Quand on est enfant, c’est une des journées les plus trippantes de l’année. On l’attend durant des semaines. On prépare notre costume pendant des soirées de temps. Ou plutôt, on gosse nos parents pendant des soirées de temps pour qu’ils nous fassent LE costume le plus hot.
Ce qui est plate, c’est que d’habitude la première neige décide de tomber très exactement cette journée-là. Ça veut dire quoi? Ben qu’il fait trop froid pour que ta mère te laisse sortir le soir sans ton manteau. Dark Vador avec une tite laine, ça donne pas le même effet.
J’me souviens d’une année ou, comme presque toutes les petites filles du monde (j’exagère à peine; sûrement qu’au Cameroun, y’avaient d’autres choses à faire), je m’étais déguisée en Jem de Jem et les Hollogrammes. Bon, si vous avez moins de 30 ans, vous n’avez probablement aucune idée de qui je parle. Allez chercher sur internet, vous êtes bons là-dedans.

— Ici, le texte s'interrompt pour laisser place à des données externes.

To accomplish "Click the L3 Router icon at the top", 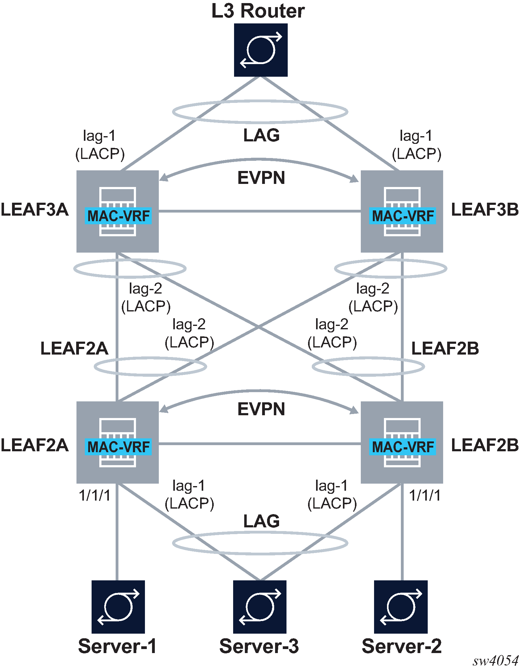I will pyautogui.click(x=261, y=50).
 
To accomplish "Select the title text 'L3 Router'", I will pyautogui.click(x=258, y=11).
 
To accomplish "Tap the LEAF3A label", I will pyautogui.click(x=35, y=210).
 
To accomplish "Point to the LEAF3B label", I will pyautogui.click(x=485, y=210).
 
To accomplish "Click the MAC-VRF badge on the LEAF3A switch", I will pyautogui.click(x=118, y=216).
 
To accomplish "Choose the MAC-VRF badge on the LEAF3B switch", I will pyautogui.click(x=403, y=216).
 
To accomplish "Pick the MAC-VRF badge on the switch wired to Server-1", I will pyautogui.click(x=118, y=447).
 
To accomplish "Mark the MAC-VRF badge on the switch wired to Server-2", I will pyautogui.click(x=403, y=447).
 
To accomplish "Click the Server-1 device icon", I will pyautogui.click(x=118, y=607).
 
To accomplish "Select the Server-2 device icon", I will pyautogui.click(x=401, y=607).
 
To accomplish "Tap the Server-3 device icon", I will pyautogui.click(x=260, y=607).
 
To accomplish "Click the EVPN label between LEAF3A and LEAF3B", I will pyautogui.click(x=261, y=178).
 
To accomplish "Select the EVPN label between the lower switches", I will pyautogui.click(x=261, y=409).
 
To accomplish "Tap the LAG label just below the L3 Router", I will pyautogui.click(x=262, y=135).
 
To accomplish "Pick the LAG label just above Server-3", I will pyautogui.click(x=262, y=521).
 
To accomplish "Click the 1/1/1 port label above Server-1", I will pyautogui.click(x=95, y=496).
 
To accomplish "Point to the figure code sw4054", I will pyautogui.click(x=496, y=661).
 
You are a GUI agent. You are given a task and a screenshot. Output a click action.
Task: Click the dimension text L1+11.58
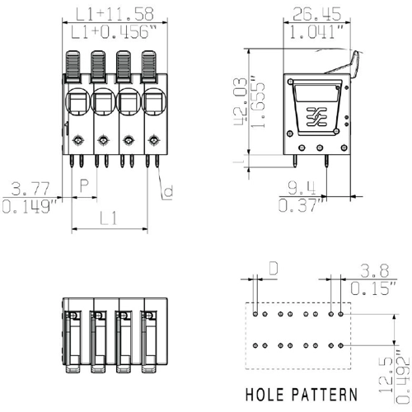(x=115, y=14)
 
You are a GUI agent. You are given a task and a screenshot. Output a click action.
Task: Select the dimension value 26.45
(x=316, y=14)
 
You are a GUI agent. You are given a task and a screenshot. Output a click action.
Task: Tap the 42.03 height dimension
(x=241, y=101)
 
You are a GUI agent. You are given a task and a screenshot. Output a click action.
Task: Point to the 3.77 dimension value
(x=30, y=188)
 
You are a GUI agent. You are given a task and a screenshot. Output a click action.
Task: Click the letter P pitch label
(x=84, y=185)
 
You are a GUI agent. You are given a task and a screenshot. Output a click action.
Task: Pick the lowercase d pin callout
(x=168, y=191)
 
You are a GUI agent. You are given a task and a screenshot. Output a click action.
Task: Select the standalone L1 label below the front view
(x=109, y=218)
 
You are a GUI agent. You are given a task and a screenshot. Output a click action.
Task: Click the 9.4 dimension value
(x=302, y=188)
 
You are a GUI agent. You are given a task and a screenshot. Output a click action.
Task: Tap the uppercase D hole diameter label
(x=273, y=269)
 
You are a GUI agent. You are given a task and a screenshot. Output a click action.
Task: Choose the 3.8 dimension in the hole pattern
(x=375, y=270)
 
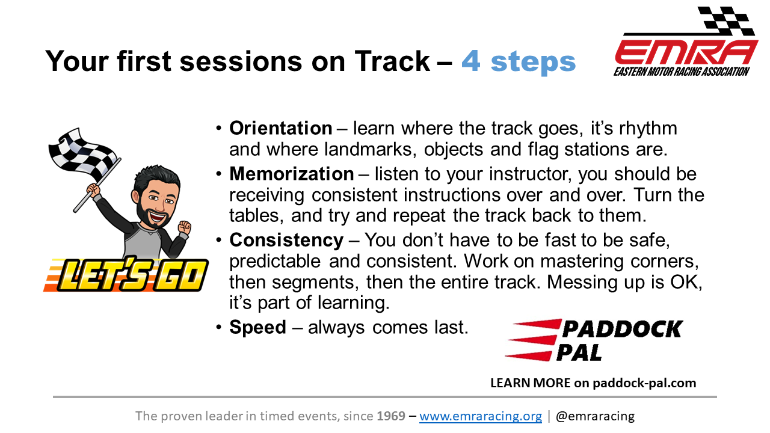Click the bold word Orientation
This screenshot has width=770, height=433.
coord(280,128)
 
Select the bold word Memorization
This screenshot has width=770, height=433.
coord(292,174)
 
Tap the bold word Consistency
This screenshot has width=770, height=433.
coord(286,240)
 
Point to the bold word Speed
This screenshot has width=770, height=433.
coord(258,327)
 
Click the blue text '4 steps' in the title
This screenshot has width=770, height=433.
coord(519,62)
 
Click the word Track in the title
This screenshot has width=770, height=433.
coord(392,61)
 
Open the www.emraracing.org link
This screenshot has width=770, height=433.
coord(481,416)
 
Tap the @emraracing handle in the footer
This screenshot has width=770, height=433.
coord(595,416)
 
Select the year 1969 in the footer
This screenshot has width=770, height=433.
coord(391,416)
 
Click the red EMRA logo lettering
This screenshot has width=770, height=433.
coord(685,52)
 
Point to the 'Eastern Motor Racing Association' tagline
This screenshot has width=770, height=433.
coord(682,72)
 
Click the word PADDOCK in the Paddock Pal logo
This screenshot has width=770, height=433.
coord(622,329)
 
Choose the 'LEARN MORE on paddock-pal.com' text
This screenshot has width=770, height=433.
coord(593,383)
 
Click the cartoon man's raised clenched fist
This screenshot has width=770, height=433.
coord(185,227)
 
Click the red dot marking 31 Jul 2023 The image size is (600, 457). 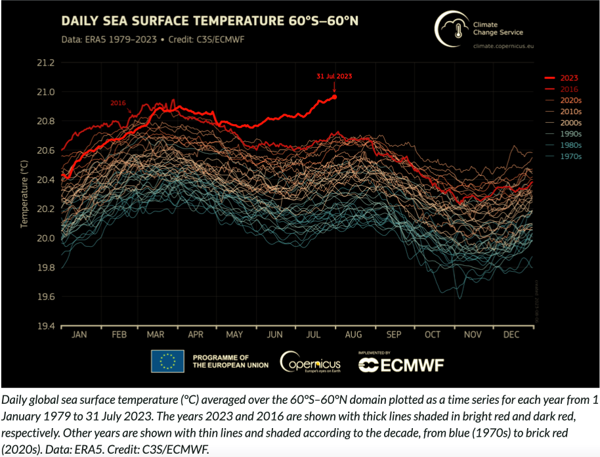(x=335, y=97)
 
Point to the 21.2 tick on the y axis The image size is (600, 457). (x=46, y=63)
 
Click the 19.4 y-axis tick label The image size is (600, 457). (x=46, y=326)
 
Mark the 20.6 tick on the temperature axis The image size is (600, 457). (x=46, y=151)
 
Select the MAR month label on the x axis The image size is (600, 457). (x=156, y=335)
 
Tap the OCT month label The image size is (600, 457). (x=433, y=335)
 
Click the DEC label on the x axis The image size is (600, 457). (x=511, y=335)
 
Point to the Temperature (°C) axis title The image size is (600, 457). (x=24, y=195)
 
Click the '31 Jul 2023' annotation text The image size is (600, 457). (x=334, y=76)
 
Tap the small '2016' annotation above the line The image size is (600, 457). (x=118, y=103)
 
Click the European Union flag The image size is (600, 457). (x=167, y=360)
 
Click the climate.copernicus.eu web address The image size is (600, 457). (x=504, y=46)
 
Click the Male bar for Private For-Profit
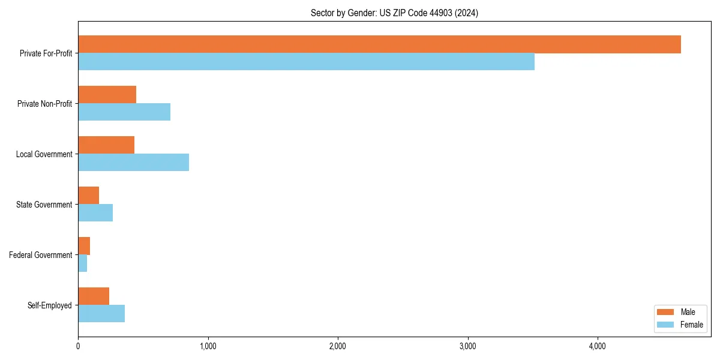pos(379,44)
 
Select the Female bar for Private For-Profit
pos(306,62)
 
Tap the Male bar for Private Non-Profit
pos(107,95)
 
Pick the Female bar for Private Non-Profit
pos(124,112)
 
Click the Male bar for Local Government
pos(106,145)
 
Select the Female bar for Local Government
pos(133,163)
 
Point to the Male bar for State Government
pos(89,196)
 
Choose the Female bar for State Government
pos(95,213)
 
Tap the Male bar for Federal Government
pos(84,246)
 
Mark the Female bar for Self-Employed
pos(101,314)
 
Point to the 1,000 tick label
pos(208,346)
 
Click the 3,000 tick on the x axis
pos(467,346)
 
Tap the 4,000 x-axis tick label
pos(597,346)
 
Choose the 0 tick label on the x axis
pos(78,346)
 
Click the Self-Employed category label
pos(50,305)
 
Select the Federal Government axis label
pos(41,255)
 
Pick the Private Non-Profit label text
pos(45,104)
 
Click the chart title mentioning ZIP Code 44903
pos(394,13)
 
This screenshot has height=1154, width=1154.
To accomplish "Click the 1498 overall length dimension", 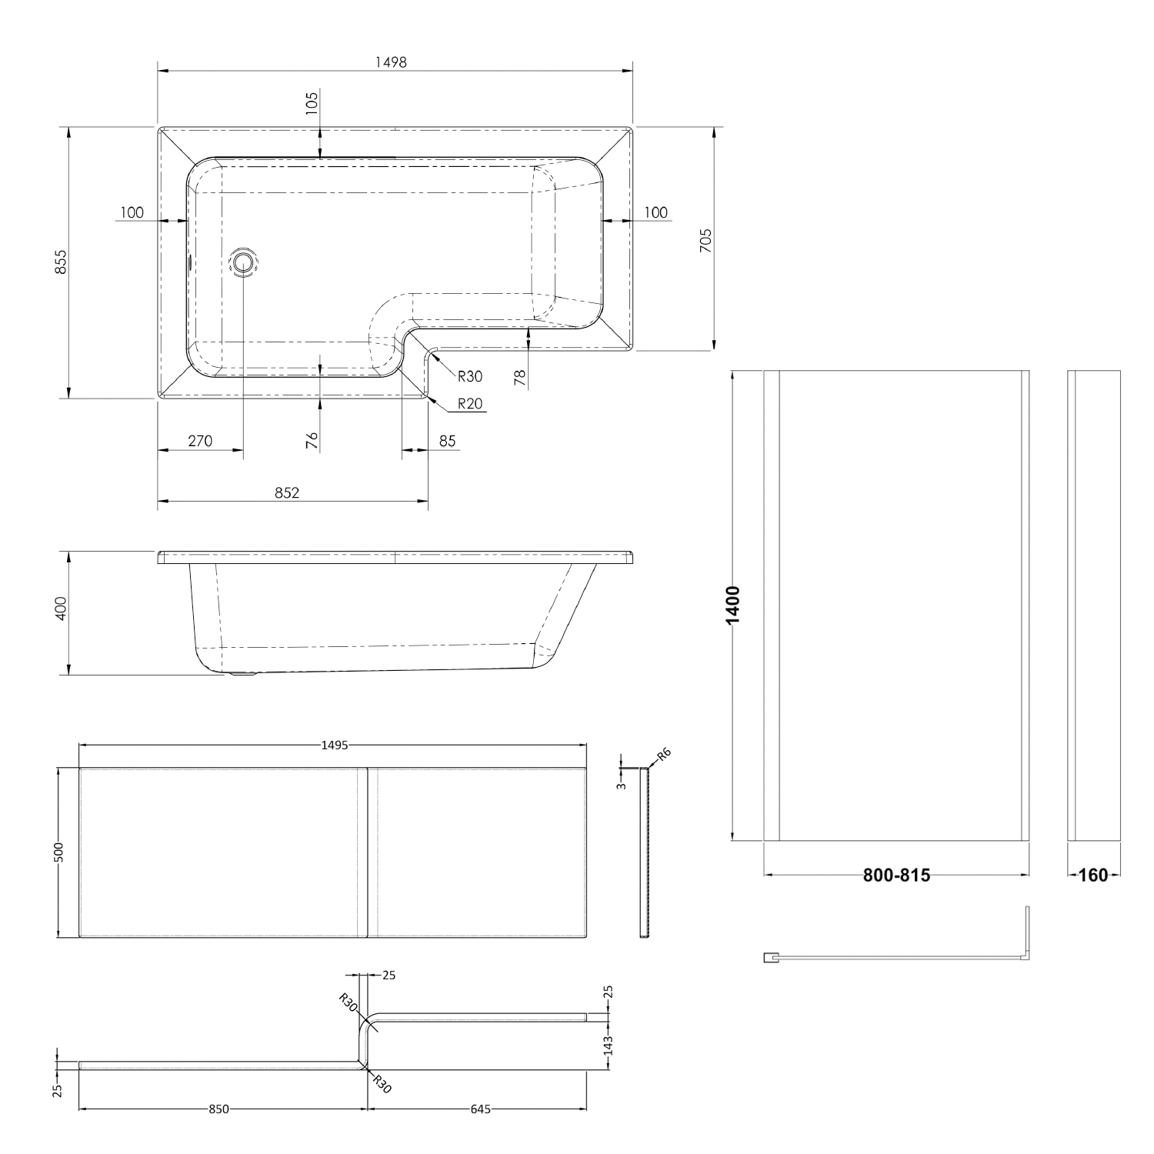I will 395,62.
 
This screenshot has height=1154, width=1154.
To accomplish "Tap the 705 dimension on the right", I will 706,241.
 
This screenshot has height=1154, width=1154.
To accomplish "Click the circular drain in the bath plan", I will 244,262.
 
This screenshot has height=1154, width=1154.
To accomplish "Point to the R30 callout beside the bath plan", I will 469,376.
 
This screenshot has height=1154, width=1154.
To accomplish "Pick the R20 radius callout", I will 469,403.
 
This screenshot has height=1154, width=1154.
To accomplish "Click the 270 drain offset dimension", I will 200,441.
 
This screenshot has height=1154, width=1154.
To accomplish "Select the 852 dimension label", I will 286,492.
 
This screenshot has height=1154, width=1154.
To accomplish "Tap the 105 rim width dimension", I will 312,102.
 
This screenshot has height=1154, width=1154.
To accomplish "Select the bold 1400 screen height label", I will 733,605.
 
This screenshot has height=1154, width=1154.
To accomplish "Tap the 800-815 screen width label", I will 896,875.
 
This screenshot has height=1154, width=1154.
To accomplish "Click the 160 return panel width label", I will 1093,875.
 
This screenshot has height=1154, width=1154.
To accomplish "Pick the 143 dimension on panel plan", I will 608,1045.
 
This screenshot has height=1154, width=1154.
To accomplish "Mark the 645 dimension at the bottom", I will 479,1109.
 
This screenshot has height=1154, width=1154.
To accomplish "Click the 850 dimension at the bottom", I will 218,1109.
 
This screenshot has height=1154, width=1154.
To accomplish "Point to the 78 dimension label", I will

Bref, Je m’étais crêpé les cheveux, j’avais mis des brillants dedans pis beaucoup trop de rose en spray. Dans c’temps-là, c’était de la teinture qui croûte pis qui était pas « santé-proof » certain. Ben, le 31 octobre, il faisait tellement froid que j’ai pas eu le choix de mettre mon maudit manteau d’hiver rouge. Jem avec un coat de skidoo, c’est aussi poche que Dark Vador avec une laine.
On habitait à l’extérieur de la ville. Pour nous, c’était pas vraiment possible de faire le tour du quartier à pied. Y’avait donc un pauvre parent qui était pogné pour trimballer 3 kids ben pleins de sucre avec les pupilles dilatées à l’extrême. Le seul moment où le supplicié avait un break, c’était quand il arrivait à nous « dropper » devant un bloc appartements. Là, y’avait droit à un p’tit 20 minutes pour relaxer un peu le temps qu’on fasse le tour.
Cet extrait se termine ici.